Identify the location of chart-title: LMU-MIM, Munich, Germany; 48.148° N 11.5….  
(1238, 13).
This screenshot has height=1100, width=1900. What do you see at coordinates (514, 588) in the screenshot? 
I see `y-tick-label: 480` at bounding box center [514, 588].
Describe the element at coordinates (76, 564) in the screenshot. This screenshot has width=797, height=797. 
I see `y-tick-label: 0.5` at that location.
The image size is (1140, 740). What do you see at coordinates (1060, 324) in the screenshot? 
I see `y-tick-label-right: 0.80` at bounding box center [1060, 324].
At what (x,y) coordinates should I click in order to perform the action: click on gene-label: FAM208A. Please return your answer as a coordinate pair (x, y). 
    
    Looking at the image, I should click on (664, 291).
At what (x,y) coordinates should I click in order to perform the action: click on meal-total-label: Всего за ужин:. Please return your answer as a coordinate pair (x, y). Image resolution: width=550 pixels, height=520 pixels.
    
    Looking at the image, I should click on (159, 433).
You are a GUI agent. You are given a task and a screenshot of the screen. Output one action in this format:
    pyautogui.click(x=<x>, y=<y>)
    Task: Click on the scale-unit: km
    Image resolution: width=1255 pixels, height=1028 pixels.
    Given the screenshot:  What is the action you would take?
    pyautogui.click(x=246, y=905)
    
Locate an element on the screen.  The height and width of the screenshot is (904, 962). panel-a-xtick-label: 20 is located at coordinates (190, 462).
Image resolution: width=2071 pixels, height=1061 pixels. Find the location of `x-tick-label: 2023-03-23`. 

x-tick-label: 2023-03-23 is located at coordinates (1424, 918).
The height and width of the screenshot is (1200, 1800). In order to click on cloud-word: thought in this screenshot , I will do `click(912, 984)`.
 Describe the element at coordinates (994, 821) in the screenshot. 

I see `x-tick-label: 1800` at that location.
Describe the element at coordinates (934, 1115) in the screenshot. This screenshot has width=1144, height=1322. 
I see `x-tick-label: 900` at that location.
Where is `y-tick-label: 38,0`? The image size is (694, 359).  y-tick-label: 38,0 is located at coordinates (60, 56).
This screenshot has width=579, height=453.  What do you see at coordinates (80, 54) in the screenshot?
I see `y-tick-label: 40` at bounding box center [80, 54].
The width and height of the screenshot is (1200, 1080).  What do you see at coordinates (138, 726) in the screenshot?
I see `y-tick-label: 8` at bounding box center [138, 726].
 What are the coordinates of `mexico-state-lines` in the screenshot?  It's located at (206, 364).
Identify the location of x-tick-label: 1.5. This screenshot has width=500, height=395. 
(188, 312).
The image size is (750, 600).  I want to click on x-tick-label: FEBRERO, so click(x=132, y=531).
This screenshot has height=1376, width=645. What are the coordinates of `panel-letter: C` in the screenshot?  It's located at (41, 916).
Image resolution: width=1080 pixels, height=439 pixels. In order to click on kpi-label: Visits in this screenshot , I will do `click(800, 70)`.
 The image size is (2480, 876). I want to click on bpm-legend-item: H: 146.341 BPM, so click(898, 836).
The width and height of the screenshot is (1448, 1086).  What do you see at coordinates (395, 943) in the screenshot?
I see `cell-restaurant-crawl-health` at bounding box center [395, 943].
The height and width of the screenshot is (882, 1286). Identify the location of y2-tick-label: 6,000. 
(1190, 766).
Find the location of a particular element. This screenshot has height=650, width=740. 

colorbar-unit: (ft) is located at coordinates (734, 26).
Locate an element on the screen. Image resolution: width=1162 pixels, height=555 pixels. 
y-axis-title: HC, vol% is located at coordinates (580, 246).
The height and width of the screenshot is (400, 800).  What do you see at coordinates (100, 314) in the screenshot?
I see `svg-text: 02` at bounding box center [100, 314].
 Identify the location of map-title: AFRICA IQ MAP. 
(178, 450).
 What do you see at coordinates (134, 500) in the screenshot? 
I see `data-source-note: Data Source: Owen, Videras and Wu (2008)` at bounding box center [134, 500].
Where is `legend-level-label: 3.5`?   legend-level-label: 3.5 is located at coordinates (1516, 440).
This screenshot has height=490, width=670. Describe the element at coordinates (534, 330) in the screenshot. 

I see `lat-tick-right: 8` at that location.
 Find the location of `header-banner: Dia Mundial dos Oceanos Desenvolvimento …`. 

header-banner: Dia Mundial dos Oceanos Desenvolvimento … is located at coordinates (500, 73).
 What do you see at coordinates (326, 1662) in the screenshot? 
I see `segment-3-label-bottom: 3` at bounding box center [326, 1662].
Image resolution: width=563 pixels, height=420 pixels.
————————
__Activity__:
Copy the lines of the records above word for word, beginning at the line that contains "pixels, height=520 pixels." and stopping after the line that contains "coordinates (190, 462).".

__Finished exercise__:
At what (x,y) coordinates should I click in order to perform the action: click on meal-total-label: Всего за ужин:. Please return your answer as a coordinate pair (x, y). Image resolution: width=550 pixels, height=520 pixels.
    
    Looking at the image, I should click on (159, 433).
You are a GUI agent. You are given a task and a screenshot of the screen. Output one action in this format:
    pyautogui.click(x=<x>, y=<y>)
    Task: Click on the scale-unit: km
    Image resolution: width=1255 pixels, height=1028 pixels.
    Given the screenshot:  What is the action you would take?
    pyautogui.click(x=246, y=905)
    
Locate an element on the screen.  The height and width of the screenshot is (904, 962). panel-a-xtick-label: 20 is located at coordinates (190, 462).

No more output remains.